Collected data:
== Segment start ==
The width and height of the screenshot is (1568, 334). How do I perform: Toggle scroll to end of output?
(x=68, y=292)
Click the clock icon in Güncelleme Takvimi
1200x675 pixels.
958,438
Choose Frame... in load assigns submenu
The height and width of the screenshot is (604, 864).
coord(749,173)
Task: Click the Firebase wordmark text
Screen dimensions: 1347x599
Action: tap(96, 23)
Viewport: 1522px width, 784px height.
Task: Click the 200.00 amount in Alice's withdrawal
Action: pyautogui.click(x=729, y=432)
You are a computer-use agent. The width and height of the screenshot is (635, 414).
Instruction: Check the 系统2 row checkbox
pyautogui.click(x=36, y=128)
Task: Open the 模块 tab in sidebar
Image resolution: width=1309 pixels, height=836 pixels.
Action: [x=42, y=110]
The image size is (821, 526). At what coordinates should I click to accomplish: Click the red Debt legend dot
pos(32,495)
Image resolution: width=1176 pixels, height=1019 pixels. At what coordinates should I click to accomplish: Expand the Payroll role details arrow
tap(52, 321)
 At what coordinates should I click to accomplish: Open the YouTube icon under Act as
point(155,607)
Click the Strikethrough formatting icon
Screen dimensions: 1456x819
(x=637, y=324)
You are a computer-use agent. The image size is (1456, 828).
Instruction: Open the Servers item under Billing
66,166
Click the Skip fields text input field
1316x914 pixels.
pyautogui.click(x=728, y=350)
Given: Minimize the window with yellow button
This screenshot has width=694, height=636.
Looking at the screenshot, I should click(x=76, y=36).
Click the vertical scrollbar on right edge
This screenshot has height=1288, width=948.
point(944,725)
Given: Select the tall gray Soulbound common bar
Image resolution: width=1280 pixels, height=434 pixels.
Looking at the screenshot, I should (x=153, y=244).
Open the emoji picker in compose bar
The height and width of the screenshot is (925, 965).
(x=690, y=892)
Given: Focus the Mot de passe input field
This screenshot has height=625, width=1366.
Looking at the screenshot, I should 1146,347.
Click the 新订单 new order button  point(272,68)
== Segment end ==
= WHAT YOU HAVE TO DO =
Output every record above exactly as it appears.

= ANSWER TO THIS EXERCISE =
The width and height of the screenshot is (1568, 334). How do I perform: Toggle scroll to end of output?
(x=68, y=292)
Click the clock icon in Güncelleme Takvimi
1200x675 pixels.
958,438
Choose Frame... in load assigns submenu
The height and width of the screenshot is (604, 864).
coord(749,173)
Task: Click the Firebase wordmark text
Screen dimensions: 1347x599
Action: tap(96, 23)
Viewport: 1522px width, 784px height.
Task: Click the 200.00 amount in Alice's withdrawal
Action: pyautogui.click(x=729, y=432)
You are a computer-use agent. The width and height of the screenshot is (635, 414).
Instruction: Check the 系统2 row checkbox
pyautogui.click(x=36, y=128)
Task: Open the 模块 tab in sidebar
Image resolution: width=1309 pixels, height=836 pixels.
Action: [x=42, y=110]
The image size is (821, 526). At what coordinates should I click to accomplish: Click the red Debt legend dot
pos(32,495)
Image resolution: width=1176 pixels, height=1019 pixels. At what coordinates should I click to accomplish: Expand the Payroll role details arrow
tap(52, 321)
 At what coordinates should I click to accomplish: Open the YouTube icon under Act as
point(155,607)
Click the Strikethrough formatting icon
Screen dimensions: 1456x819
(x=637, y=324)
You are a computer-use agent. The image size is (1456, 828).
Instruction: Open the Servers item under Billing
66,166
Click the Skip fields text input field
1316x914 pixels.
pyautogui.click(x=728, y=350)
Given: Minimize the window with yellow button
This screenshot has width=694, height=636.
Looking at the screenshot, I should click(x=76, y=36).
Click the vertical scrollbar on right edge
This screenshot has height=1288, width=948.
point(944,725)
Given: Select the tall gray Soulbound common bar
Image resolution: width=1280 pixels, height=434 pixels.
Looking at the screenshot, I should (x=153, y=244).
Open the emoji picker in compose bar
The height and width of the screenshot is (925, 965).
(x=690, y=892)
Given: Focus the Mot de passe input field
This screenshot has height=625, width=1366.
Looking at the screenshot, I should 1146,347.
Click the 新订单 new order button  point(272,68)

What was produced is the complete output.